Roosevelt had always doubted that the appeasement policy would succeed, and he considered the men of Munich, Chamberlain and Edouard Daladier, to be morally bankrupt and discredited, along with their coteries of appeasers, still thick in the ranks of both governments. Nothing happened during Sumner Welles’s trip to alter that perception. Roosevelt considered Welles his best career foreign-policy aide, and he liked this fellow alumnus of Groton School (Welles, Harriman, Dean Acheson and the able ambassador to Japan, Joseph Grew, also were graduates of that school), but Welles was an executant of Roosevelt’s orders and not more.

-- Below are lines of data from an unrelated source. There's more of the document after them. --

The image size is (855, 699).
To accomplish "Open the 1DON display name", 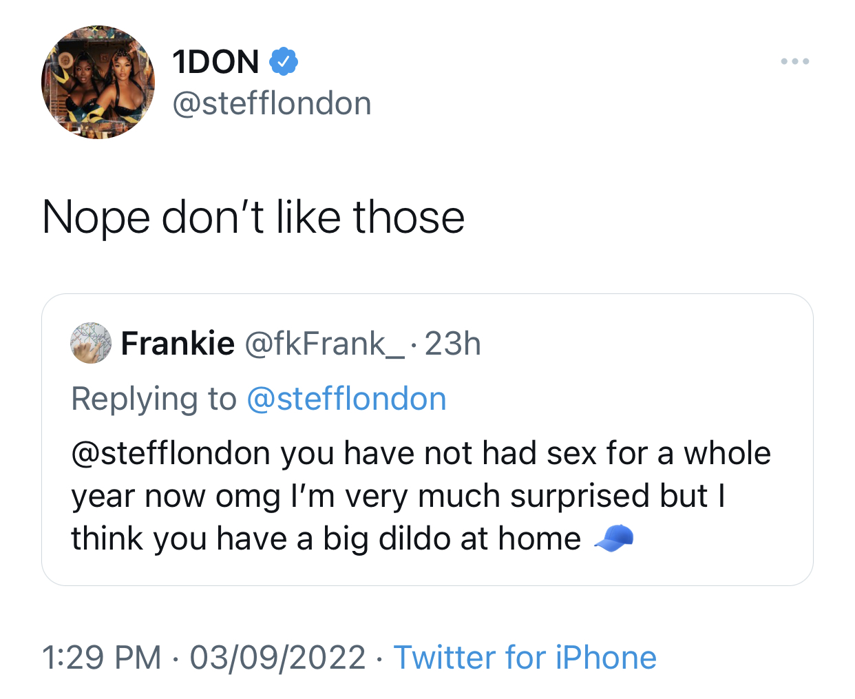I will [x=216, y=62].
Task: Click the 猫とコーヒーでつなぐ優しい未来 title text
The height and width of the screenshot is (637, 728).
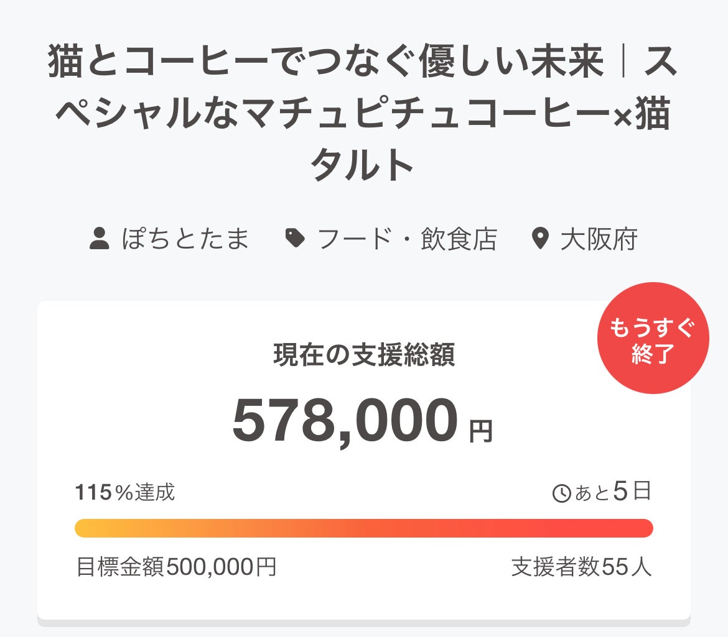Action: coord(326,65)
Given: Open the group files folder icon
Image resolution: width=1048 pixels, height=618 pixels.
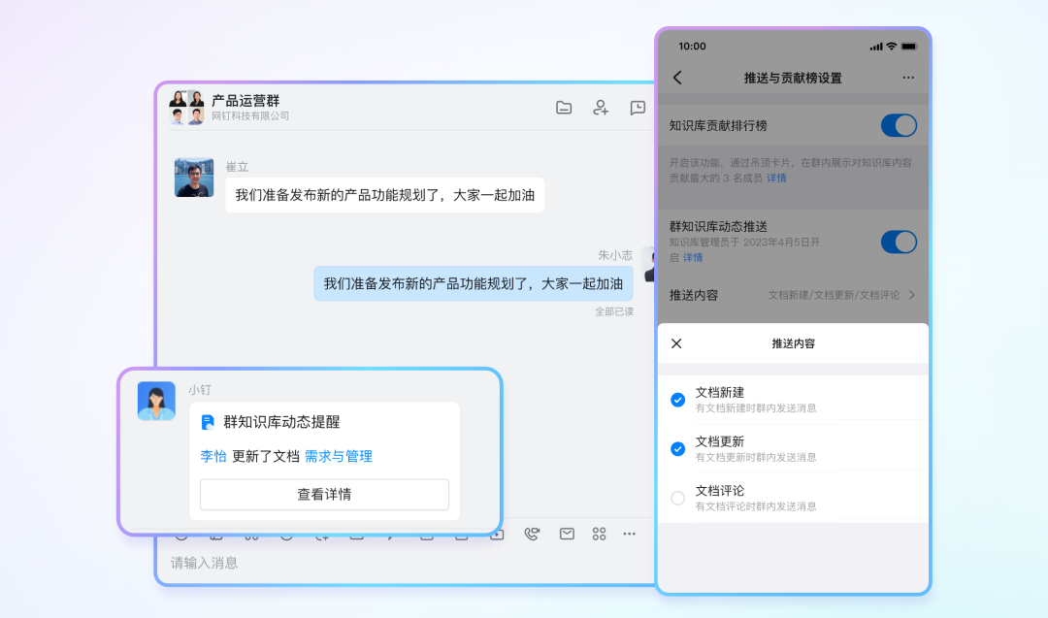Looking at the screenshot, I should (x=564, y=108).
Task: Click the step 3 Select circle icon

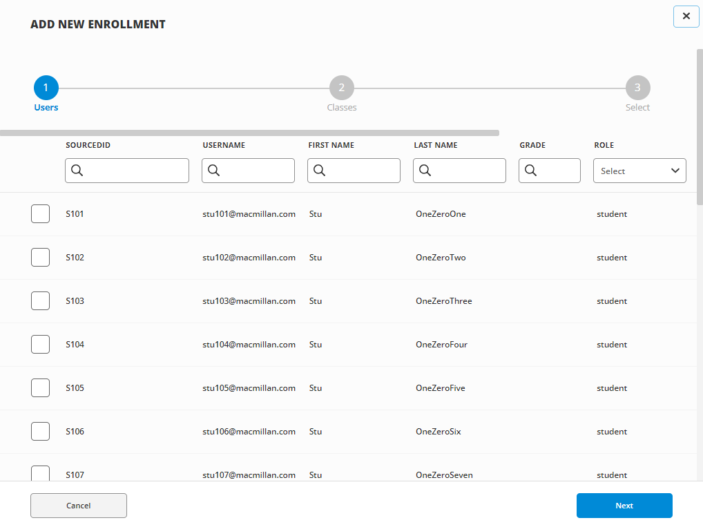Action: point(637,88)
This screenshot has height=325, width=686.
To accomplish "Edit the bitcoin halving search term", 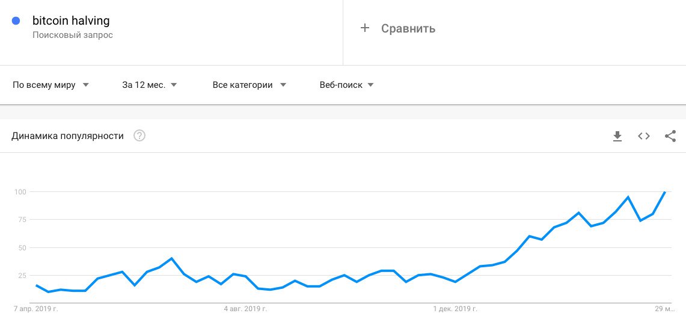I will pyautogui.click(x=71, y=20).
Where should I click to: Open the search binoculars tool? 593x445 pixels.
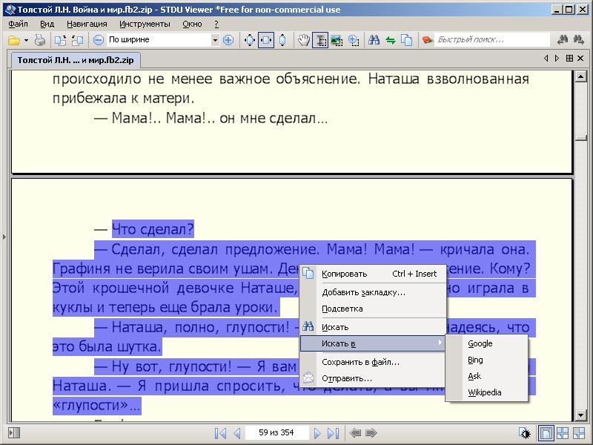coord(373,40)
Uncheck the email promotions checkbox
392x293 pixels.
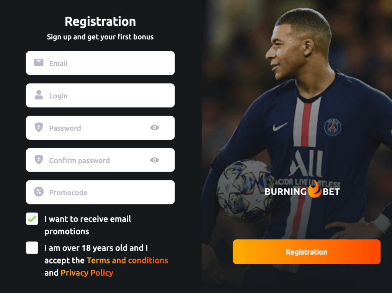32,219
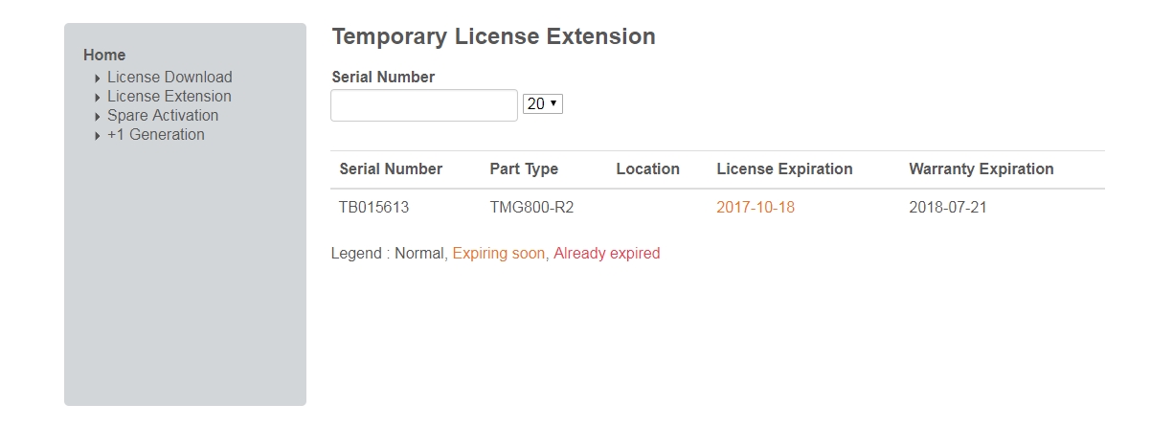Click the Warranty Expiration column header
Screen dimensions: 1151x427
[981, 169]
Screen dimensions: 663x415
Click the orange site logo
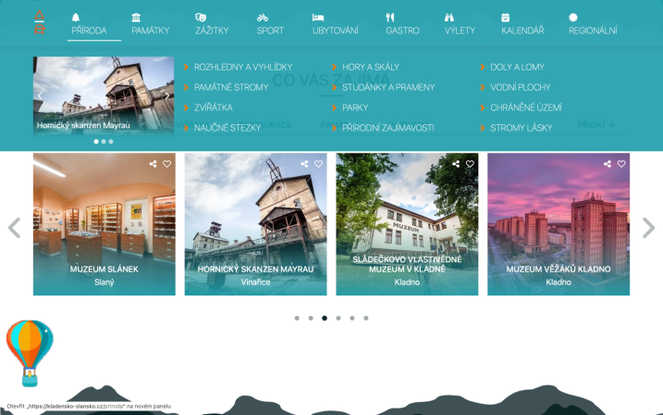(40, 22)
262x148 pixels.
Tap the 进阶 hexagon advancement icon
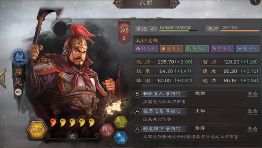37,130
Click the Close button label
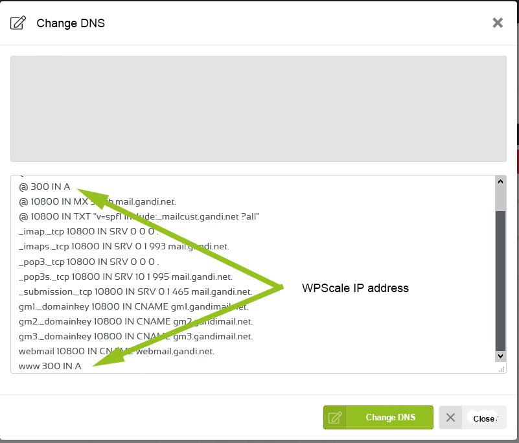The height and width of the screenshot is (443, 519). [x=485, y=418]
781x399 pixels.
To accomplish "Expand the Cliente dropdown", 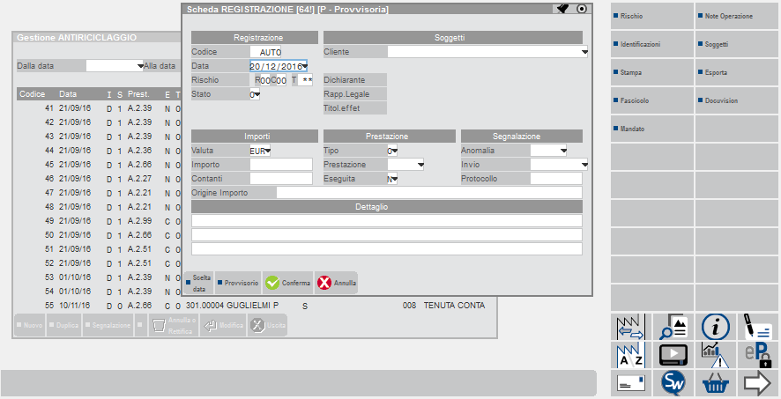I will pyautogui.click(x=584, y=52).
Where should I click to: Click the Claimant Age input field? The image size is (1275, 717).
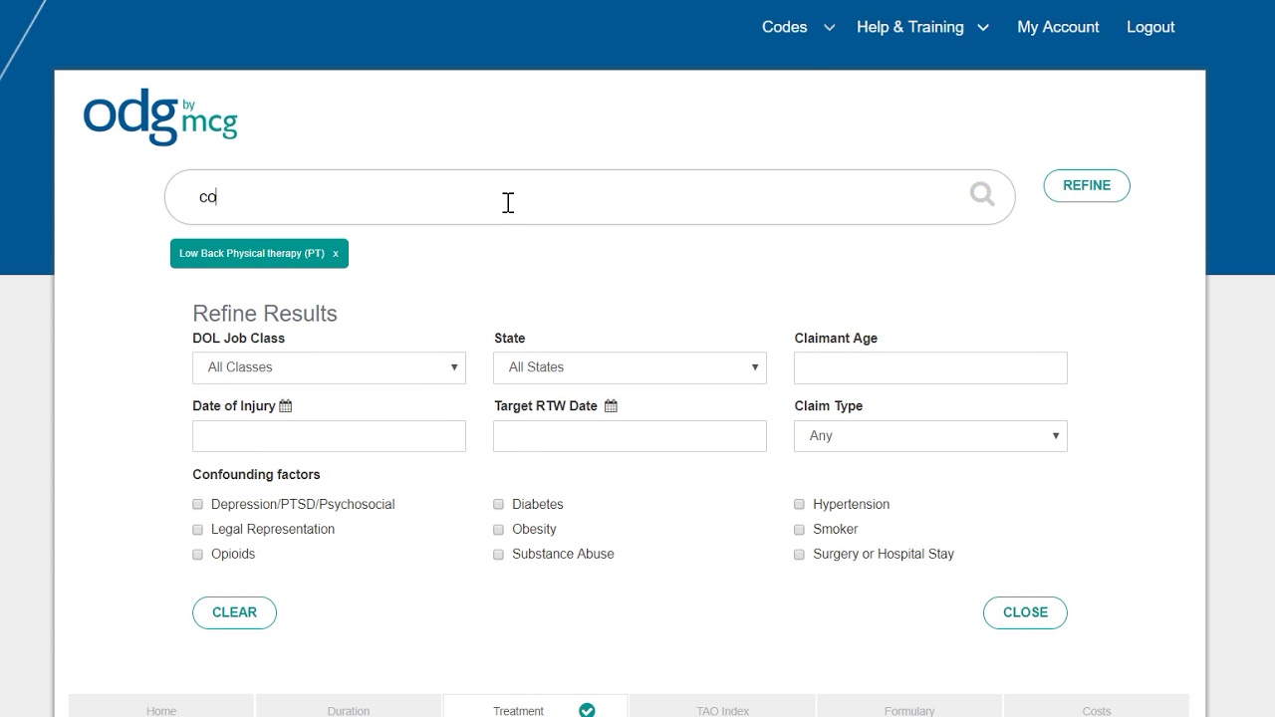[930, 367]
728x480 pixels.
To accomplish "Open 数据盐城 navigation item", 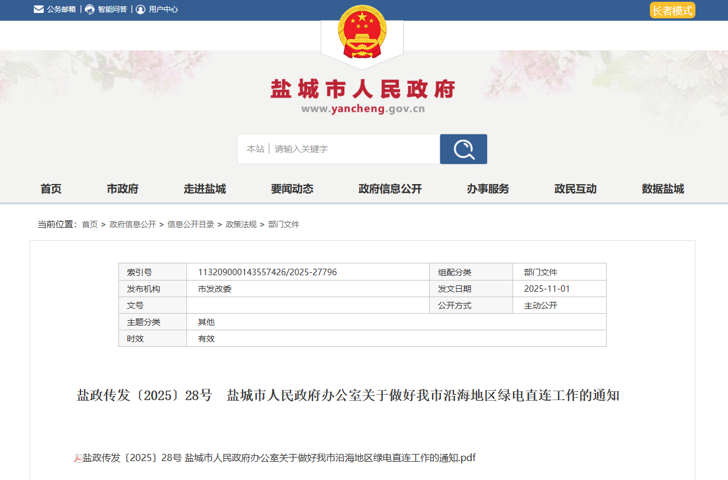I will [x=663, y=189].
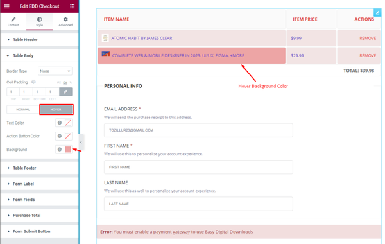Click responsive device icon beside Cell Padding
The height and width of the screenshot is (244, 385).
[x=33, y=82]
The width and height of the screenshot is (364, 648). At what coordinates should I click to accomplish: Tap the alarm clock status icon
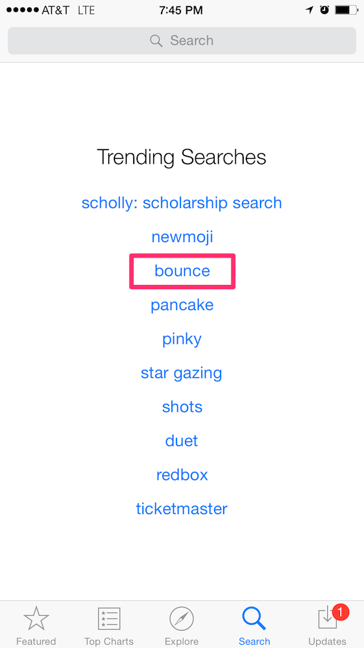[325, 10]
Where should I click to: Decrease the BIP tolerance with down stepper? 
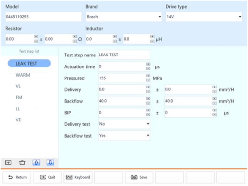click(214, 115)

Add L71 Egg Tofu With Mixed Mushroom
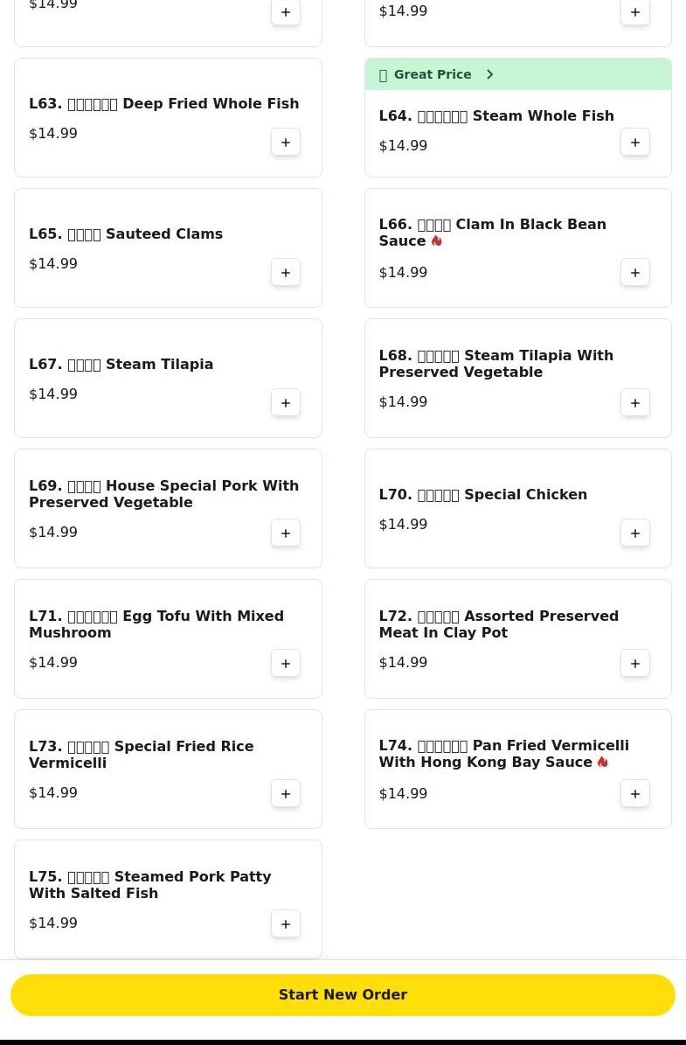(286, 664)
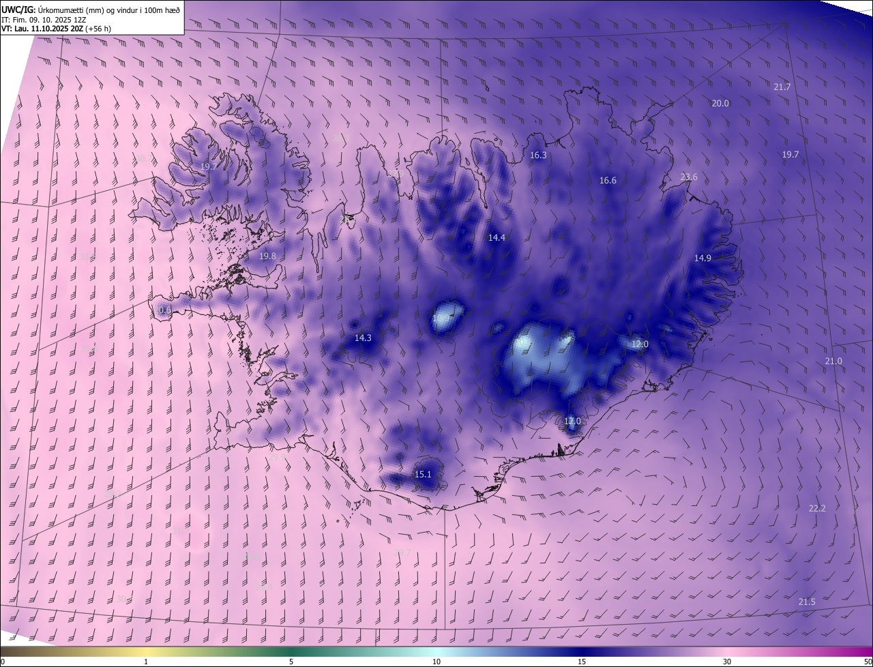This screenshot has height=667, width=873.
Task: Click the 10 mark on color scale
Action: 437,662
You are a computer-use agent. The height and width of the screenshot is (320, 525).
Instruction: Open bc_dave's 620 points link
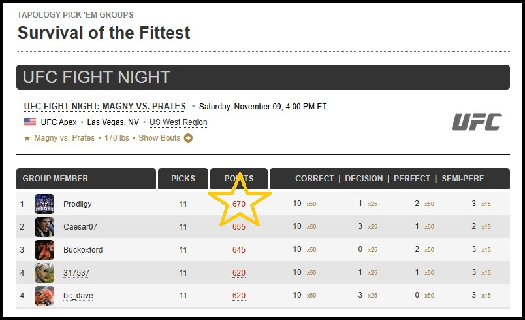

As for Harriman, he was, as the author volunteers, a highly motivated but rather pedestrian son of a very wealthy man. He hung around the fringes of the Roosevelt administration for two terms reviewing parades of New Deal workfare participants and had to prevail upon his sister and friends to champion him to Roosevelt, who did not even wish him to attend the Atlantic Conference with Churchill in July 1941. Although perfectly adequate, by all accounts, as lend-lease coordinator in Britain and an improvement over Laurence Steinhardt as ambassador to the Soviet Union, Harriman was always a journeyman. He never achieved much in the Roosevelt administration, as Truman’s ambassador in London and commerce secretary, as one-term governor of New York, as Kennedy’s ambassador at large or as cochairman of Johnson’s Vietnam peace delegation. He may deserve some credit for the Limited Test Ban Treaty, but the Laotian neutrality agreement transformed that country into the infiltration super highway of the Ho Chi Minh Trail, and he was not even able to negotiate the shape of the table at the Vietnam peace talks in 1968.
He was apparently a competent businessman and a diligent public servant who had an interesting career, but this effort to portray him as a “wise man” who played a seminal role in thirty years of successful American foreign policy is rubbish. There is no record that Roosevelt’s view of anything was altered by Harriman. The British lavished immense attention on him, as they did on any official American as part of Churchill’s desperate and perfervid campaign of ingratiation, waged with the conviction that U.S. entry into the war was the only imaginable deliverance for Britain. To this end, Churchill and his wife seemed not to notice the affair their daughter-in-law, Pamela Digby Churchill, had with Harriman (and subsequently with the leading American media figure in London, Edward R. Murrow, guru to such future stars of American television news as Walter Cronkite and Eric Sevareid); or their daughter Sarah Churchill’s affair with Ambassador Winant. (As I observed on these relationships in my biography of FDR, Churchill was “an indulgent parent and a full-service ally.”)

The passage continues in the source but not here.